Mas o que hoje parece algo trivial não foi sempre assim. A história da seleção suíça é marcada por divisões. Lá atrás, entre “alemães” e “franceses”.
Hoje em dia, a marca da Suíça é a diversidade. Dos 23 convocados, apenas oito são, digamos, suíços da gema.
Outros cinco são nascidos no continente africano (três camaronenses, um marfinense e um em Cabo Verde), mas dois são filhos de africanos, um tem origem espanhola-chilena e nada menos do que sete jogadores nasceram ou são descendentes da região dos Balcãs, a ex-Iugoslávia.
“No começo não era fácil, somos de origem diferente e com uma mentalidade muito diferente”, conta Behrami, nascido no Kosovo 33 anos atrás e já há 13 na seleção suíça.
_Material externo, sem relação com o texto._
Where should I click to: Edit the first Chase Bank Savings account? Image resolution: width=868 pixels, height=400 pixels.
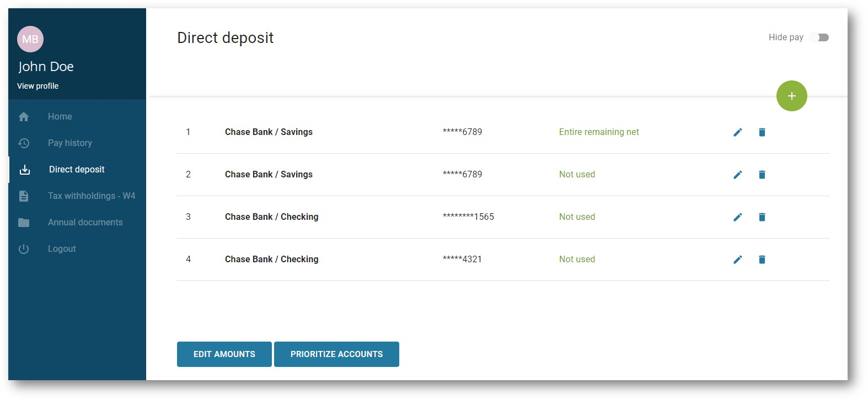tap(737, 132)
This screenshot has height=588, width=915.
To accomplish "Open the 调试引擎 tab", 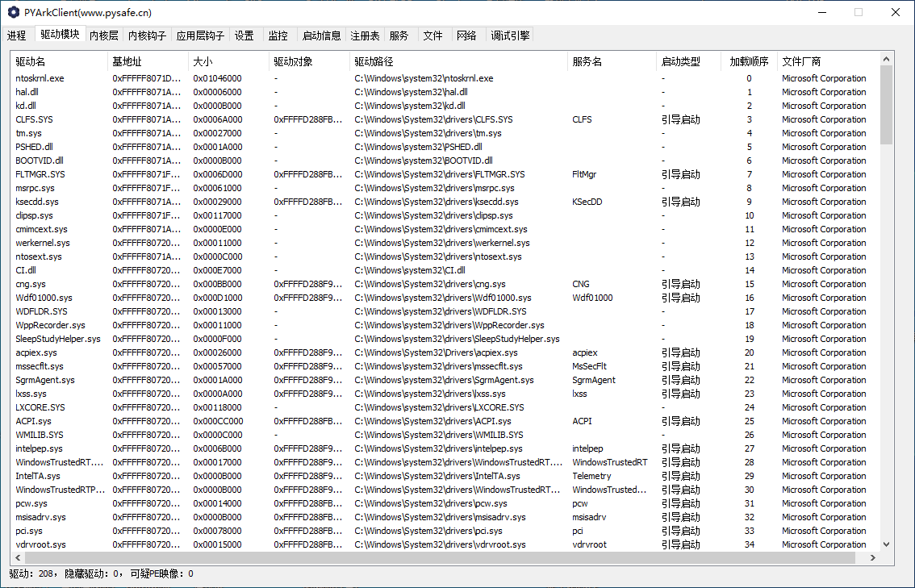I will (x=510, y=35).
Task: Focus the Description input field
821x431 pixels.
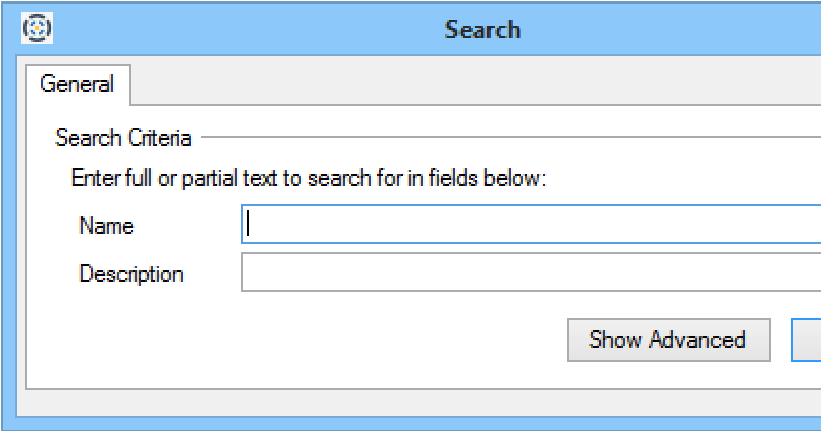Action: [530, 273]
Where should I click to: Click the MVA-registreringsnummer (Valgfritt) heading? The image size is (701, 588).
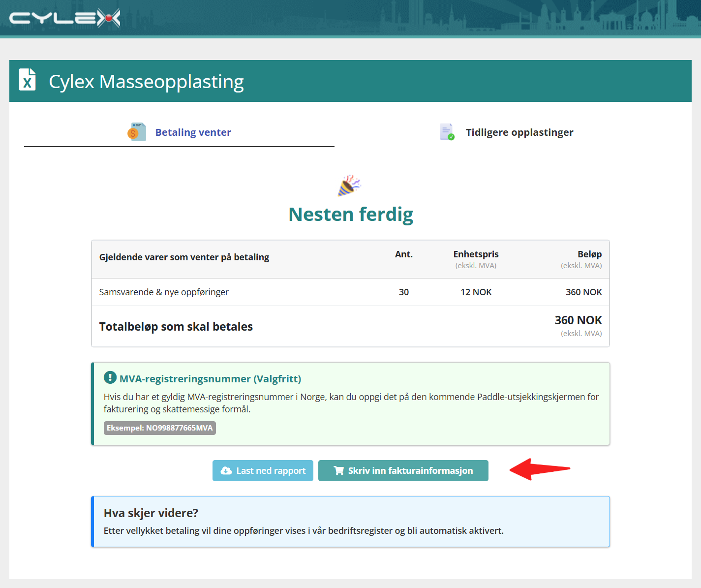coord(210,379)
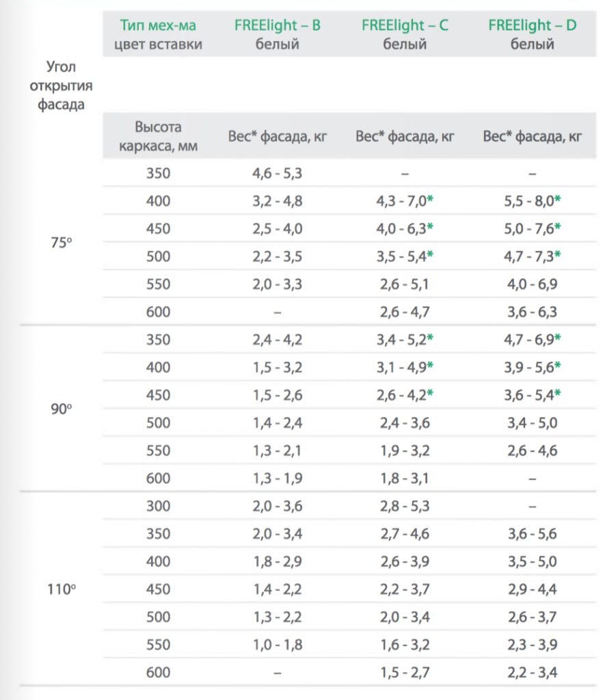Click the 5,5 - 8,0* cell

(x=532, y=201)
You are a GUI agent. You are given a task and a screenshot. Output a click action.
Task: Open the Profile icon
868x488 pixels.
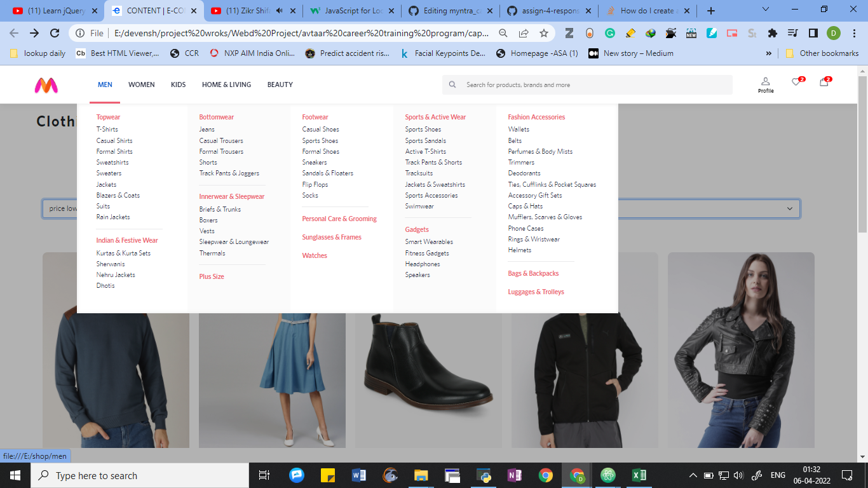[765, 82]
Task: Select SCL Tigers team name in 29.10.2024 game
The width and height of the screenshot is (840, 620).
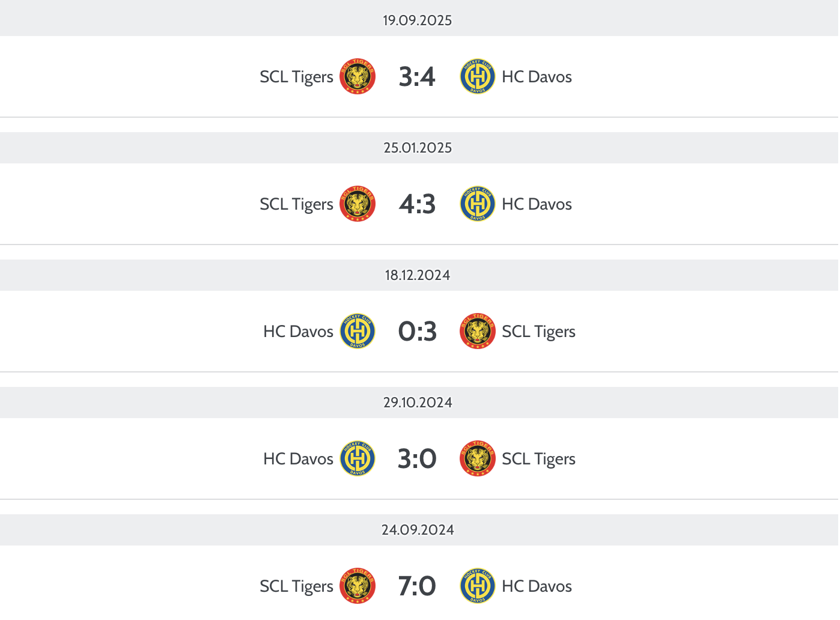Action: (538, 459)
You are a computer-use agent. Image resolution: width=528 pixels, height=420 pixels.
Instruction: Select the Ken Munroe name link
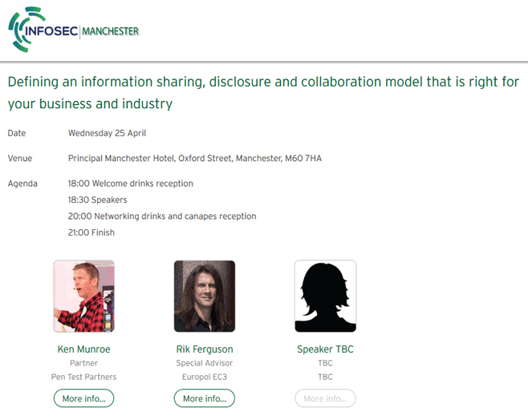tap(83, 349)
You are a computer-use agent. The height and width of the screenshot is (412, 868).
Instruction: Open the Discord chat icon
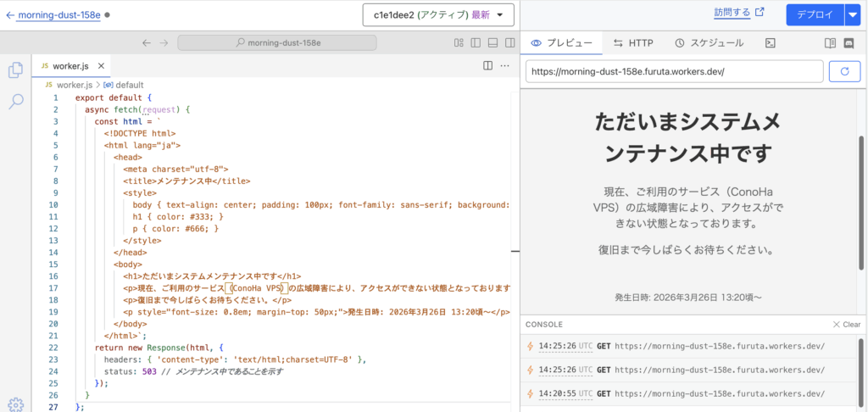tap(849, 42)
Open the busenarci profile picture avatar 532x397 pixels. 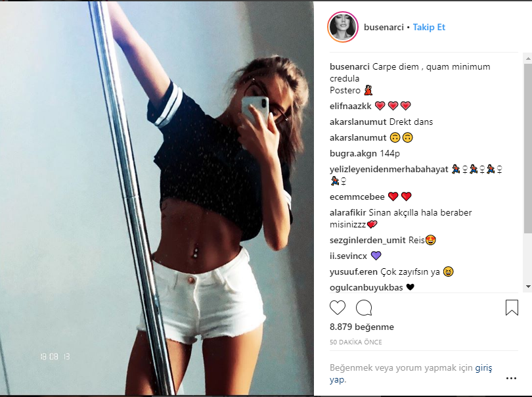342,27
Não à toa, é o grande líder deste “grupo dos Balcãs”.
“Mas tudo mudou três anos atrás. Estávamos na Áustria, um jornal escreveu que estávamos rachados entre suíços e balcânicos. Tudo mudou, nós ficamos muito mais próximos, mais juntos. Eu me sinto suíço e todos aqui se sentem assim. É incrível como a gente aprende muito das diferentes personalidades, se adapta às cultura. Essa é a força do nosso time.”
“A maioria aqui nasceu na Suíça e todos querem vencer. Para suíços normais, como eu, essa diversidade não é nada especial, é parte das nossas vidas”, comentou o meia Freuler, 26, um pouco mais frio sobre o tema.
Em novembro de 2015, a Suíça já havia se garantido para a Euro-2016 e perdeu um amistoso em casa para a Eslováquia. O jornal “Schweiz am Sonntag” publicou uma enorme reportagem cravando que o vestiário estava rachado e colocando em dúvida até mesmo o esporte como ferramenta de integração nacional, em um país cheio de imigrantes de diversas origens e refugiados de guerra.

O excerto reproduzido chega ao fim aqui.